### DATA EXTRACTS
[Start of Attachment]
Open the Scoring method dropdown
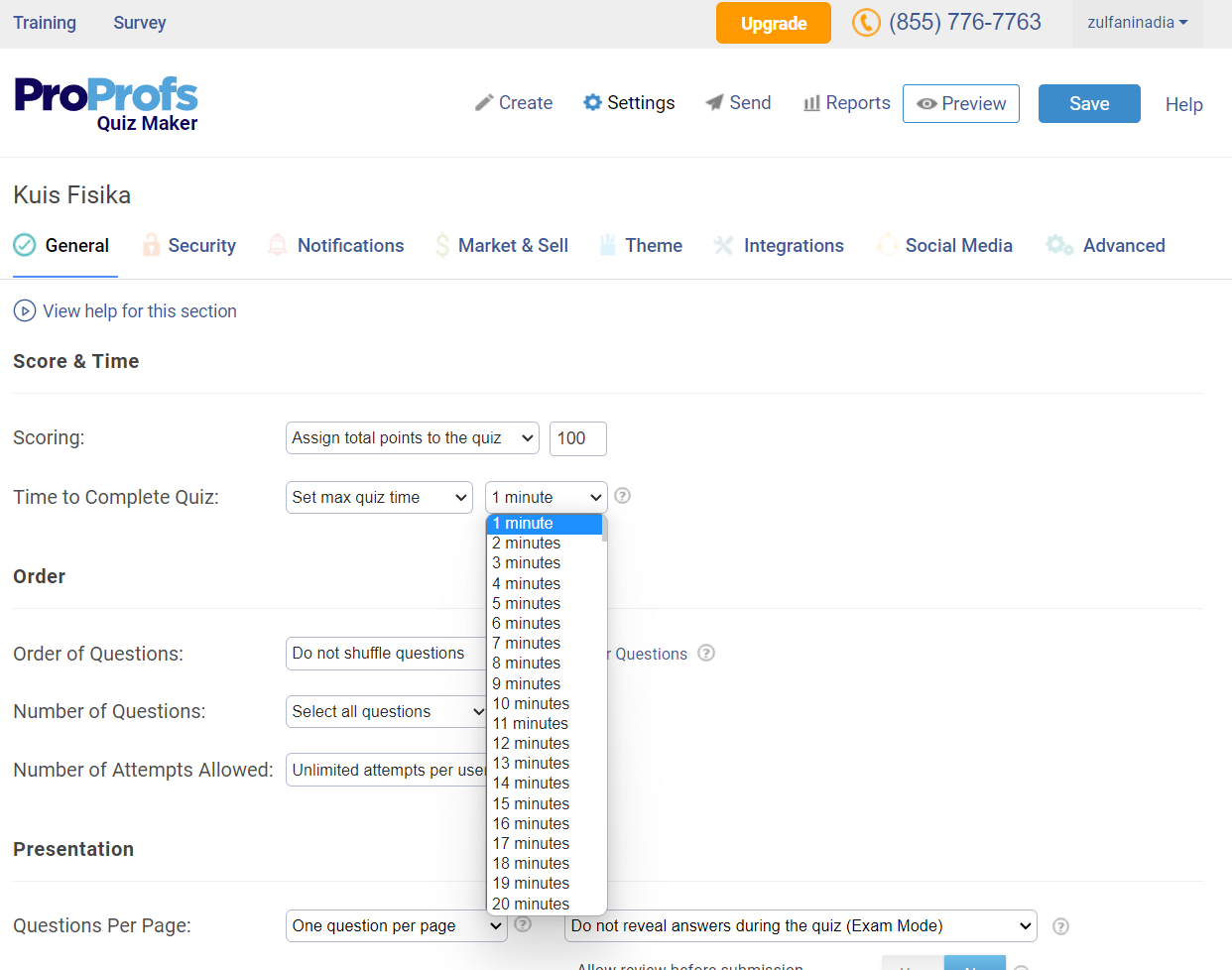 point(412,438)
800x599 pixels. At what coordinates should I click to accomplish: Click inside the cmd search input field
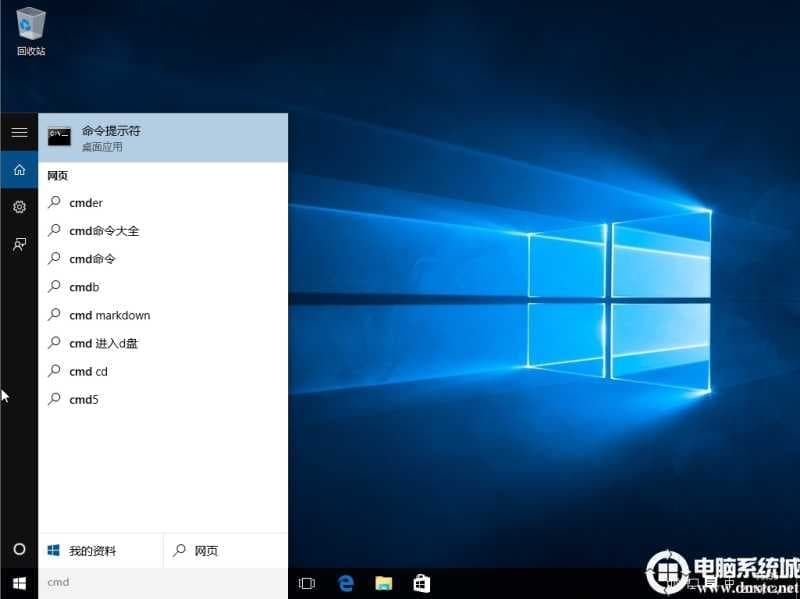(150, 582)
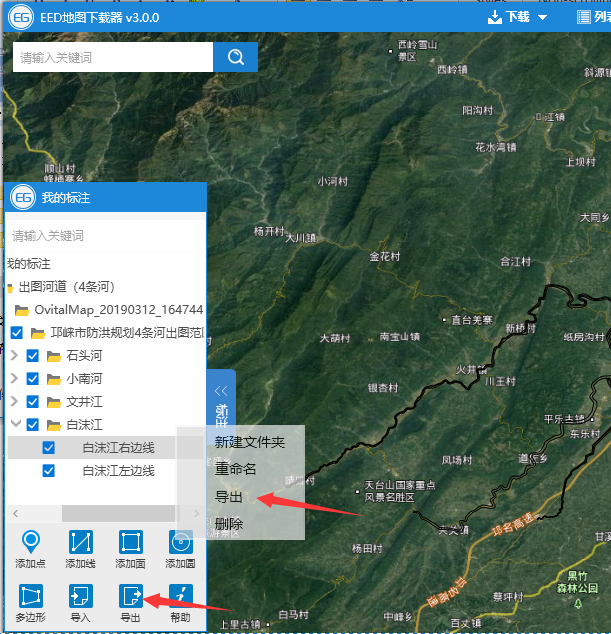Select 新建文件夹 in the context menu

[250, 442]
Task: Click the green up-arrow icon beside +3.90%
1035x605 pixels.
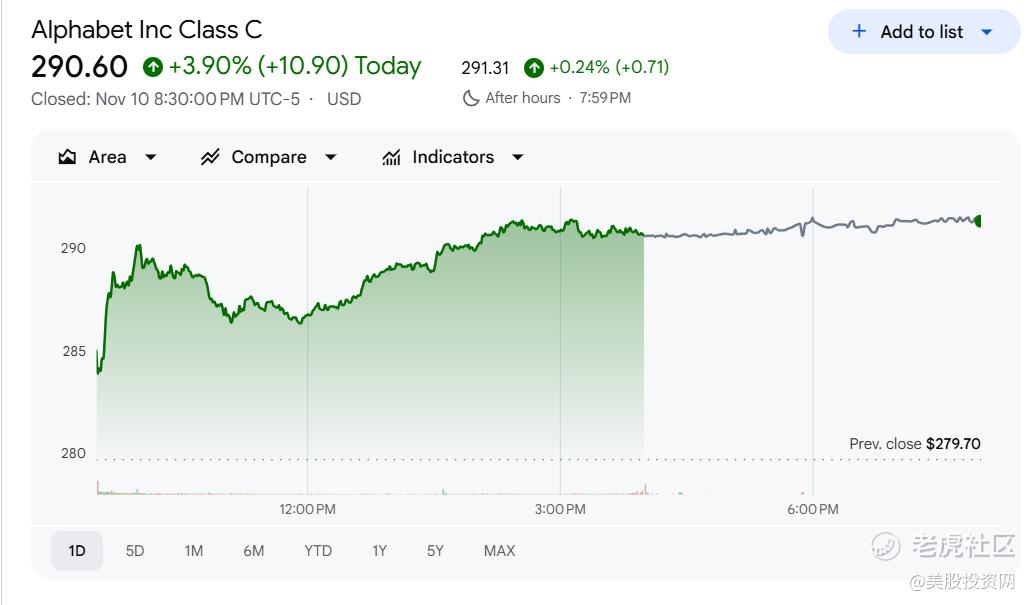Action: pos(153,67)
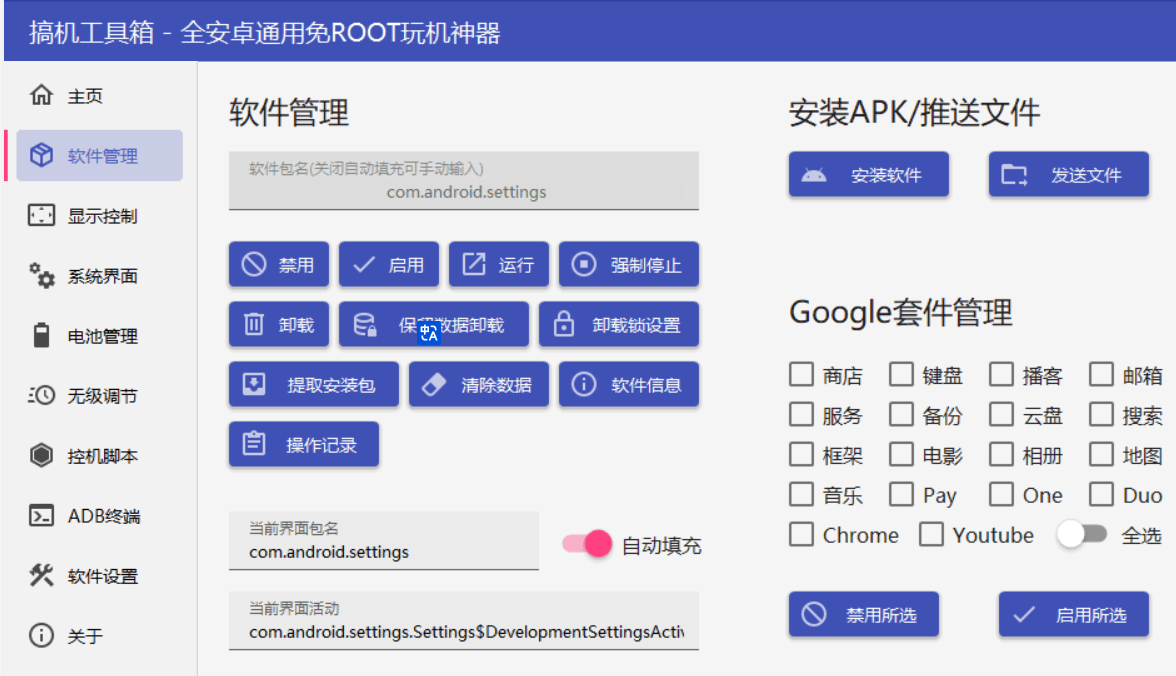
[End of Attachment]
### EXERCISE OBJECTIVE
Set down each record above exactly as it stands and leave out all pictures.

### ANSWER BOX
Open the Scoring method dropdown
 point(412,438)
800x599 pixels. At what coordinates should I click to accomplish: Click inside the cmd search input field
(150, 582)
Select 新建文件夹 in the context menu

[250, 442]
Task: Click the green up-arrow icon beside +3.90%
1035x605 pixels.
Action: pos(153,67)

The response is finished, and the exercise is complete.